Sehr ähnlich ist dagegen die Entwicklung der Wohngebiete in den Landkreiskommunen, hier gibt es beim Flächenbedarf überall nur eine Richtung: nach oben. In absoluten Zahlen legen Vaterstetten und Poing in den vergangenen 20 Jahren am meisten zu, die Großgemeinde von 293 auf 376 Hektar, die Nachbarn im Norden von 64 auf 130 Hektar. Doch obwohl Poing zahlenmäßig die zweitmeisten Einwohner aller Landkreiskommunen hat, liegen beim Bedarf für Wohnbauflächen Grafing mit 195, Ebersberg mit 160 und Kirchseeon mit 131 Hektar darüber.

Prozentual waren es allerdings die kleinen Gemeinden, in denen seit 1996 die Wohngebiete am meisten gewachsen sind. Etwa in Baiern, wo sich die Flächen von 11,5 auf 23,5 Hektar mehr als verdoppelten. Ähnliches gilt für Emmering, wo es einen Zuwachs von 14 auf gut 30 Hektar gab, oder in Bruck, wo derzeit auf 20 Hektar gewohnt wird, neun mehr als 1996, sowie in Frauenneuharting, wo die Wohnflächen um gut zehn Hektar auf nun 24 stiegen.
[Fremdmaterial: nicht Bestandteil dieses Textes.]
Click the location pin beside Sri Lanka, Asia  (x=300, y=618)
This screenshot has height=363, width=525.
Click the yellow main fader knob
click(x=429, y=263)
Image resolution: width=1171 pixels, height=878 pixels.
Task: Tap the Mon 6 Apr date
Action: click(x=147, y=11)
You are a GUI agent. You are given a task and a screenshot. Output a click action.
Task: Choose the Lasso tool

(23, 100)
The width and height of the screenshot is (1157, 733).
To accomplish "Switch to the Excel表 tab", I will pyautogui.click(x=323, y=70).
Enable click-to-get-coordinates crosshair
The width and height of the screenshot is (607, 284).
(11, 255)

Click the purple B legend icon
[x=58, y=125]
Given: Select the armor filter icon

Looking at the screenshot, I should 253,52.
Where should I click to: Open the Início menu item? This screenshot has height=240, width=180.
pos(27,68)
Manche Nutzungsarten sind allerdings auch zurückgegangen, so nimmt etwa der Kiesabbau deutlich ab. Hier war 1984 ein Höchststand von 174 Hektar erreicht, aktuell sind es noch 103 Hektar. Allerdings heißt das nicht, dass es im Landkreis keine großen Kiesgruben mehr gebe - im Gegenteil. So hat sich etwa im Gebiet der Stadt Ebersberg die Abbaufläche von gerade sieben Hektar im Jahr 1980 auf gut 28 Hektar vervierfacht. Ähnlich die Entwicklung in Pliening, wo 1980 laut Statistik auf knapp zwei Hektar Kies gefördert wurde, im vergangenen Jahr war die Fläche sieben Mal so groß. Allerdings ist sie bereits seit Jahrzehnten wieder im Schrumpfen begriffen, der Höhepunkt war Mitte der 1980er erreicht, als die Gruben bis zu 28 Hektar groß waren. Komplett kiesgrubenfrei sind mittlerweile Aßling und Steinhöring, dort gab es vor drei Jahrzehnten noch 45 beziehungsweise zehn Hektar große Abbaugebiete.